■ SUPPLIED TEXT:
We examine as set of independent normal vectors: $$ \forall i \in [N]\triangleq \{1,\dots,N\}:\,\mathbf{x}_{i}\sim\mathcal{N}\left(0,\mathbf{I}_{d}\right)$$
For any $\epsilon>0$ and $K\leq N$, we define the event $ \mathcal{A}_{K,\epsilon}$ that the mutual coherence is lower bounded by $\epsilon$ $$ \gamma (S) \triangleq \max_{i,j\in S:\,i\neq j}\frac{\mathbf{x}_{i}^{\top}\mathbf{x}_{j}}{\left\Vert \mathbf{x}_{i}\right\Vert \left\Vert \mathbf{x}_{j}\right\Vert }>\epsilon \,.$$ on any subset $S\subset [N]$ of size $|S|=K$.
Question: I'm looking for as tight as possible upper bound on $P(\mathcal{A}_{K,\epsilon})$, the probability for this event.

■ DATA:
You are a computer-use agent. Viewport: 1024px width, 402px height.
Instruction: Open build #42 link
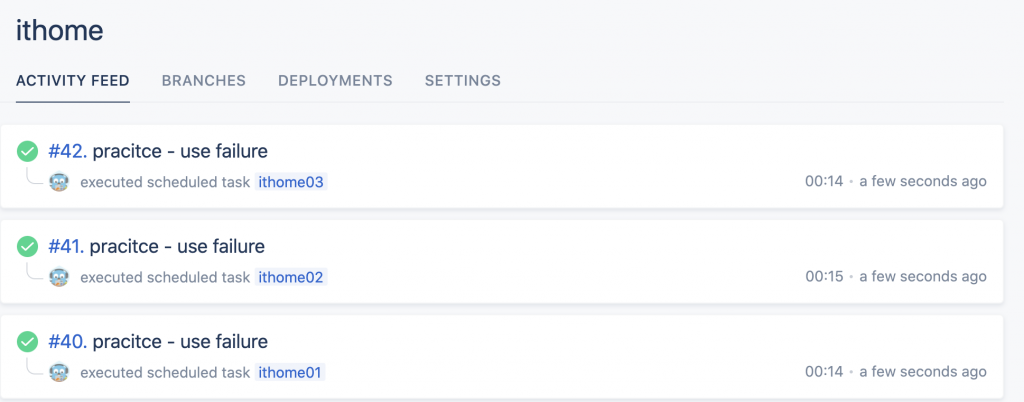tap(68, 151)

■ WORK TO DO:
**A)** For the mutual coherence question above, decide whether each statement agrees with it. Answer yes or no for each, and quote the deciding words.
(i) The vectors it examines are independent.
(ii) The event is defined for values of $K$ larger than $N$.
(iii) The post seeks a lower bound on the probability of the event.
**B)** Write a continuation of the mutual coherence question above, starting after its final sentence.

■ SOLVED TASKS:
**A)**
(i) Yes: "independent normal vectors"
(ii) No: "$K\leq N$"
(iii) No: "as tight as possible upper bound on $P(\mathcal{A}_{K,\epsilon})$"

**B)**
So far, the best I could think of was dividing $[N]$ into $\lfloor N/K \rfloor$ different subsets $S_i$ of size $|S_i|=K$, so we can bound $P(\mathcal{A}_{K,\epsilon})\leq \prod_i P \left( \gamma \right(S_i \left) > \epsilon \right) \, .$ Using standard mutual coherence bounds on each subset $S_i$, I get $P(\mathcal{A}_{K,\epsilon}) \leq 2K^{2N/K}\exp\left(-\frac{Nd\epsilon^{2}}{24K}\right) $. However, I was wondering if there is a way to improve the exponential part in this upper bound.
Thanks in advance!